(PROBLEM TO WORK ON)
Rewrite these lines as a Markdown table with the columns Number and Record line, giving each line its row number and omitting blank lines. Cover every row.

(DATASET RECORDS)
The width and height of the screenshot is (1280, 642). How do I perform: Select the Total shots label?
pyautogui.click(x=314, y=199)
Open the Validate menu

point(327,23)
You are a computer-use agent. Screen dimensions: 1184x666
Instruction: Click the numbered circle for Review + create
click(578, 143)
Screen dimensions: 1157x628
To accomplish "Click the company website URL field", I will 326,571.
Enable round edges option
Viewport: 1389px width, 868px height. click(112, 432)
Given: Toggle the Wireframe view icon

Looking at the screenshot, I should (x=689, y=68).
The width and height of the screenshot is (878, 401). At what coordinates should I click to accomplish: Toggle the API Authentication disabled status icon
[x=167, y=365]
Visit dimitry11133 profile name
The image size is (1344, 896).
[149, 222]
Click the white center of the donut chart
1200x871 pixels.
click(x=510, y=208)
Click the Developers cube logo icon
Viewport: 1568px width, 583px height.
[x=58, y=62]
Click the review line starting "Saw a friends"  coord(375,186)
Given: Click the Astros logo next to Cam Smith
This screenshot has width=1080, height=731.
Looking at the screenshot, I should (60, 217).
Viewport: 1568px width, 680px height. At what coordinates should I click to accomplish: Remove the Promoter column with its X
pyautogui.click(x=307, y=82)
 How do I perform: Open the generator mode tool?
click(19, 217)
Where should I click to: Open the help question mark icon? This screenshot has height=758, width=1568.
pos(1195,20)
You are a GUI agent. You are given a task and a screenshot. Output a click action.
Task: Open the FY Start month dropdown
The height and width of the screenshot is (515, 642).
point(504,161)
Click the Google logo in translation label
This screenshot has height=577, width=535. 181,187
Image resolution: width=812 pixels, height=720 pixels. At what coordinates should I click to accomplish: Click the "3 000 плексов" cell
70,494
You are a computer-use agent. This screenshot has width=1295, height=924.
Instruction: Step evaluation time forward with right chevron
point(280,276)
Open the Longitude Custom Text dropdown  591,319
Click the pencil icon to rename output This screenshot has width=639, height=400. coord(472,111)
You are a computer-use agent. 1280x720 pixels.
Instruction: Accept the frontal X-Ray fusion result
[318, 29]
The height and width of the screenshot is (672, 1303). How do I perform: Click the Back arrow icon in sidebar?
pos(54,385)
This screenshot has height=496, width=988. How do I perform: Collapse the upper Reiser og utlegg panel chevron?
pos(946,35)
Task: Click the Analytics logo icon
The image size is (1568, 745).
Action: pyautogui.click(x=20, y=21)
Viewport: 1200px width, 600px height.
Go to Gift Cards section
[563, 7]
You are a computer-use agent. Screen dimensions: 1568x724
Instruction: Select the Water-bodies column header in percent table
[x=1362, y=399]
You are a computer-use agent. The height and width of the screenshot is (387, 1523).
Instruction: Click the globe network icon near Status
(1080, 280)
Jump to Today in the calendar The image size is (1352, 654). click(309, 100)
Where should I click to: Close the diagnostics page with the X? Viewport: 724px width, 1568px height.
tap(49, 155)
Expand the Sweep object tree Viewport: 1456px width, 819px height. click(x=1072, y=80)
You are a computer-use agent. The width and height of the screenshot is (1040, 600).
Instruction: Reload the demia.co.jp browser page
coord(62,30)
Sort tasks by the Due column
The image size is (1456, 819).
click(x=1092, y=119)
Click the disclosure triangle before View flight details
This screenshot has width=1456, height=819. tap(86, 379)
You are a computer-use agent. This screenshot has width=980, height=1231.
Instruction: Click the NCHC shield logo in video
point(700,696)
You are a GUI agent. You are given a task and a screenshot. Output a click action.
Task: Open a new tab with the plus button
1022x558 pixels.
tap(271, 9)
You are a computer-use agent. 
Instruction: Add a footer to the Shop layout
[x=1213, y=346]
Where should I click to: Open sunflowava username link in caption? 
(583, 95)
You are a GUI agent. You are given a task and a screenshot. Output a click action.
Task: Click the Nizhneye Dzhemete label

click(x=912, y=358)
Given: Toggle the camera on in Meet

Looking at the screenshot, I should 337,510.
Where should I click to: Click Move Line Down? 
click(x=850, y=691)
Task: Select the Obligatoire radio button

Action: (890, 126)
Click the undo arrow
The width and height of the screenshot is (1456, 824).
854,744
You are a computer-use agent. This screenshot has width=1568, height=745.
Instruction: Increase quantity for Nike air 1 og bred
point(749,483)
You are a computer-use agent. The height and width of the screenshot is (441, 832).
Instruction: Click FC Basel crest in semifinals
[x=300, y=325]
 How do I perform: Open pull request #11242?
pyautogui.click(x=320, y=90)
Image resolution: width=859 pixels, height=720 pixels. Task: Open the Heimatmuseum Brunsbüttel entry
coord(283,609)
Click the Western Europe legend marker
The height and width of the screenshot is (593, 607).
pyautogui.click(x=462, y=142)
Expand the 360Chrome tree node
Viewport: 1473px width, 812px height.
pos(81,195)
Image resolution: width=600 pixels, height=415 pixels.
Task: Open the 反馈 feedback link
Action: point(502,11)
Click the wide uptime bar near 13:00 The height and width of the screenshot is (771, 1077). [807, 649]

(EXERCISE RESPONSE)
| Number | Record line |
|---|---|
| 1 | The width and height of the screenshot is (1280, 642). How do I perform: Select the Total shots label? |
| 2 | pyautogui.click(x=314, y=199) |
| 3 | Open the Validate menu |
| 4 | point(327,23) |
| 5 | You are a computer-use agent. Screen dimensions: 1184x666 |
| 6 | Instruction: Click the numbered circle for Review + create |
| 7 | click(578, 143) |
| 8 | Screen dimensions: 1157x628 |
| 9 | To accomplish "Click the company website URL field", I will 326,571. |
| 10 | Enable round edges option |
| 11 | Viewport: 1389px width, 868px height. click(112, 432) |
| 12 | Given: Toggle the Wireframe view icon |
| 13 | Looking at the screenshot, I should (x=689, y=68). |
| 14 | The width and height of the screenshot is (878, 401). At what coordinates should I click to accomplish: Toggle the API Authentication disabled status icon |
| 15 | [x=167, y=365] |
| 16 | Visit dimitry11133 profile name |
| 17 | The image size is (1344, 896). |
| 18 | [149, 222] |
| 19 | Click the white center of the donut chart |
| 20 | 1200x871 pixels. |
| 21 | click(x=510, y=208) |
| 22 | Click the Developers cube logo icon |
| 23 | Viewport: 1568px width, 583px height. |
| 24 | [x=58, y=62] |
| 25 | Click the review line starting "Saw a friends"  coord(375,186) |
| 26 | Given: Click the Astros logo next to Cam Smith |
| 27 | This screenshot has width=1080, height=731. |
| 28 | Looking at the screenshot, I should (60, 217). |
| 29 | Viewport: 1568px width, 680px height. At what coordinates should I click to accomplish: Remove the Promoter column with its X |
| 30 | pyautogui.click(x=307, y=82) |
| 31 |  How do I perform: Open the generator mode tool? |
| 32 | click(19, 217) |
| 33 | Where should I click to: Open the help question mark icon? This screenshot has height=758, width=1568. |
| 34 | pos(1195,20) |
| 35 | You are a GUI agent. You are given a task and a screenshot. Output a click action. |
| 36 | Task: Open the FY Start month dropdown |
| 37 | The height and width of the screenshot is (515, 642). |
| 38 | point(504,161) |
| 39 | Click the Google logo in translation label |
| 40 | This screenshot has height=577, width=535. 181,187 |
| 41 | Image resolution: width=812 pixels, height=720 pixels. At what coordinates should I click to accomplish: Click the "3 000 плексов" cell |
| 42 | 70,494 |
| 43 | You are a computer-use agent. This screenshot has width=1295, height=924. |
| 44 | Instruction: Step evaluation time forward with right chevron |
| 45 | point(280,276) |
| 46 | Open the Longitude Custom Text dropdown  591,319 |
| 47 | Click the pencil icon to rename output This screenshot has width=639, height=400. coord(472,111) |
| 48 | You are a computer-use agent. 1280x720 pixels. |
| 49 | Instruction: Accept the frontal X-Ray fusion result |
| 50 | [318, 29] |
| 51 | The height and width of the screenshot is (672, 1303). How do I perform: Click the Back arrow icon in sidebar? |
| 52 | pos(54,385) |
| 53 | This screenshot has height=496, width=988. How do I perform: Collapse the upper Reiser og utlegg panel chevron? |
| 54 | pos(946,35) |
| 55 | Task: Click the Analytics logo icon |
| 56 | The image size is (1568, 745). |
| 57 | Action: pyautogui.click(x=20, y=21) |
| 58 | Viewport: 1200px width, 600px height. |
| 59 | Go to Gift Cards section |
| 60 | [563, 7] |
| 61 | You are a computer-use agent. Screen dimensions: 1568x724 |
| 62 | Instruction: Select the Water-bodies column header in percent table |
| 63 | [x=1362, y=399] |
| 64 | You are a computer-use agent. The height and width of the screenshot is (387, 1523). |
| 65 | Instruction: Click the globe network icon near Status |
| 66 | (1080, 280) |
| 67 | Jump to Today in the calendar The image size is (1352, 654). click(309, 100) |
| 68 | Where should I click to: Close the diagnostics page with the X? Viewport: 724px width, 1568px height. |
| 69 | tap(49, 155) |
| 70 | Expand the Sweep object tree Viewport: 1456px width, 819px height. click(x=1072, y=80) |
| 71 | You are a computer-use agent. The width and height of the screenshot is (1040, 600). |
| 72 | Instruction: Reload the demia.co.jp browser page |
| 73 | coord(62,30) |
| 74 | Sort tasks by the Due column |
| 75 | The image size is (1456, 819). |
| 76 | click(x=1092, y=119) |
| 77 | Click the disclosure triangle before View flight details |
| 78 | This screenshot has width=1456, height=819. tap(86, 379) |
| 79 | You are a computer-use agent. This screenshot has width=980, height=1231. |
| 80 | Instruction: Click the NCHC shield logo in video |
| 81 | point(700,696) |
| 82 | You are a GUI agent. You are given a task and a screenshot. Output a click action. |
| 83 | Task: Open a new tab with the plus button |
| 84 | 1022x558 pixels. |
| 85 | tap(271, 9) |
| 86 | You are a computer-use agent.  |
| 87 | Instruction: Add a footer to the Shop layout |
| 88 | [x=1213, y=346] |
| 89 | Where should I click to: Open sunflowava username link in caption?  |
| 90 | (583, 95) |
| 91 | You are a GUI agent. You are given a task and a screenshot. Output a click action. |
| 92 | Task: Click the Nizhneye Dzhemete label |
| 93 | click(x=912, y=358) |
| 94 | Given: Toggle the camera on in Meet |
| 95 | Looking at the screenshot, I should 337,510. |
| 96 | Where should I click to: Click Move Line Down?  |
| 97 | click(x=850, y=691) |
| 98 | Task: Select the Obligatoire radio button |
| 99 | Action: (890, 126) |
| 100 | Click the undo arrow |
| 101 | The width and height of the screenshot is (1456, 824). |
| 102 | 854,744 |
| 103 | You are a computer-use agent. This screenshot has width=1568, height=745. |
| 104 | Instruction: Increase quantity for Nike air 1 og bred |
| 105 | point(749,483) |
| 106 | You are a computer-use agent. The height and width of the screenshot is (441, 832). |
| 107 | Instruction: Click FC Basel crest in semifinals |
| 108 | [x=300, y=325] |
| 109 |  How do I perform: Open pull request #11242? |
| 110 | pyautogui.click(x=320, y=90) |
| 111 | Image resolution: width=859 pixels, height=720 pixels. Task: Open the Heimatmuseum Brunsbüttel entry |
| 112 | coord(283,609) |
| 113 | Click the Western Europe legend marker |
| 114 | The height and width of the screenshot is (593, 607). |
| 115 | pyautogui.click(x=462, y=142) |
| 116 | Expand the 360Chrome tree node |
| 117 | Viewport: 1473px width, 812px height. |
| 118 | pos(81,195) |
| 119 | Image resolution: width=600 pixels, height=415 pixels. |
| 120 | Task: Open the 反馈 feedback link |
| 121 | Action: point(502,11) |
| 122 | Click the wide uptime bar near 13:00 The height and width of the screenshot is (771, 1077). [807, 649] |